----- EXERCISE INPUT

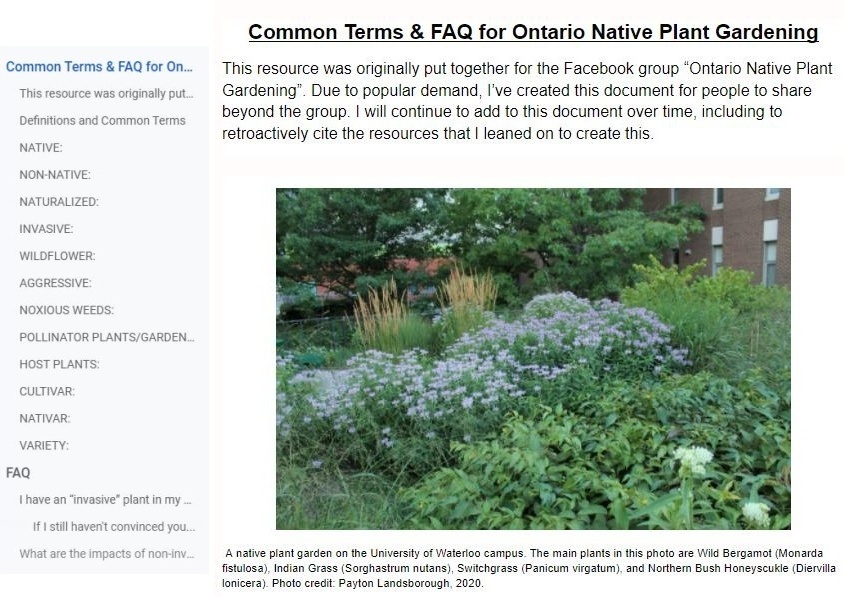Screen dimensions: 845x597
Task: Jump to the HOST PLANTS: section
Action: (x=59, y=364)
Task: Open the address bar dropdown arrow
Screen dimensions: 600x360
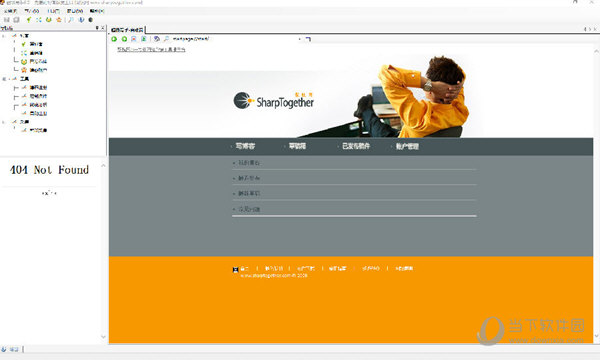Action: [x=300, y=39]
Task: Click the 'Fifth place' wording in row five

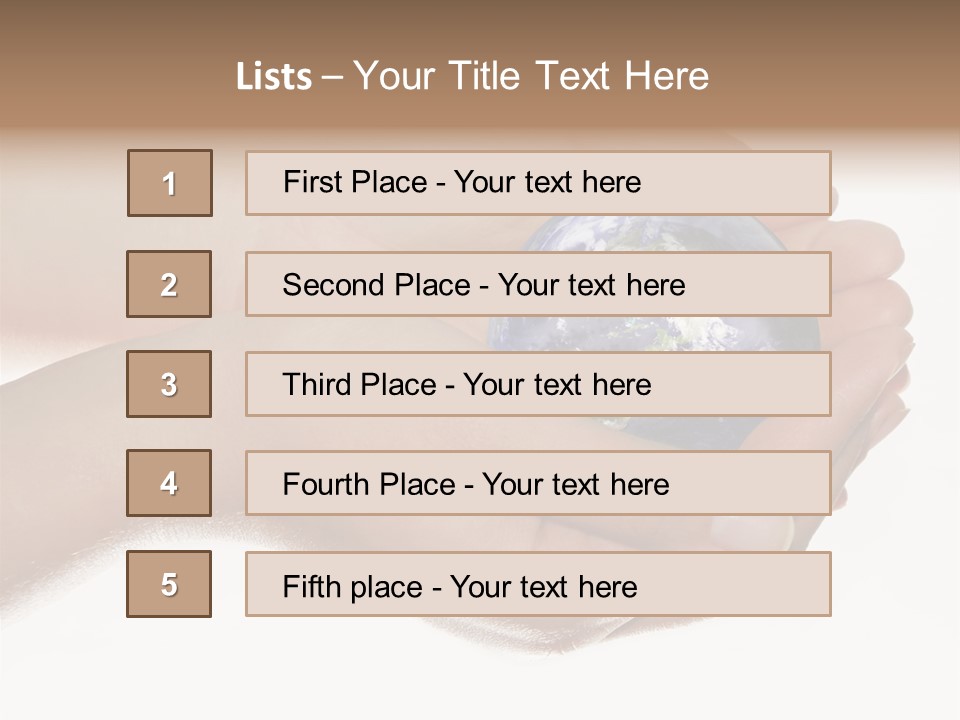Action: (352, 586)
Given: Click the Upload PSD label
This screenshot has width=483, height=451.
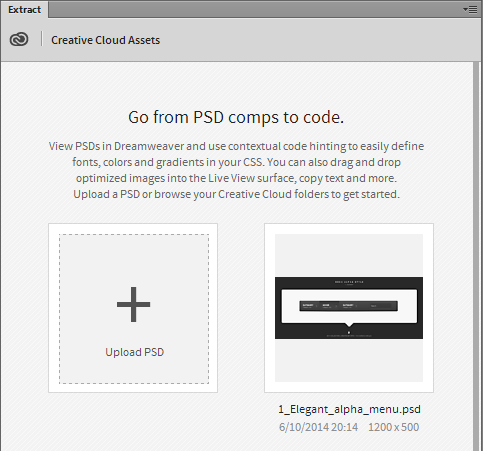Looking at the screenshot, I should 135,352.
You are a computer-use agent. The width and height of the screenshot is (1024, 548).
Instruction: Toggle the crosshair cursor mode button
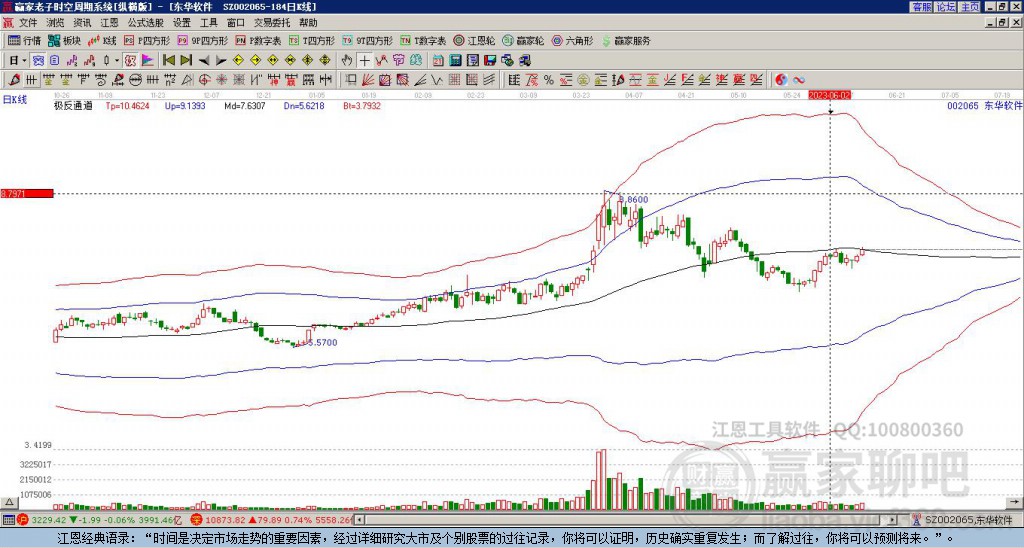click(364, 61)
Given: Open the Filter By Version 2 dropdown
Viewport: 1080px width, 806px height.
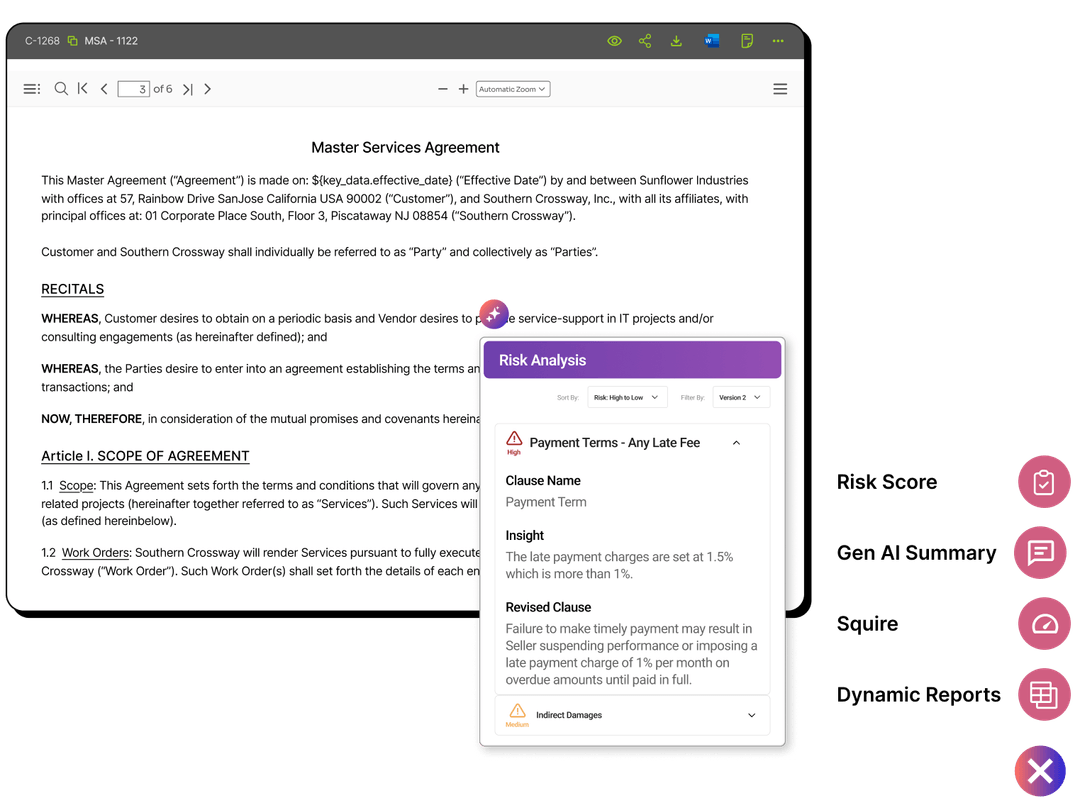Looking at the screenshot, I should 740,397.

----------

INSTRUCTIONS TO FOLLOW:
Provide the count of lines above containing "Open", without any added words.

RESPONSE TO THE TASK:
2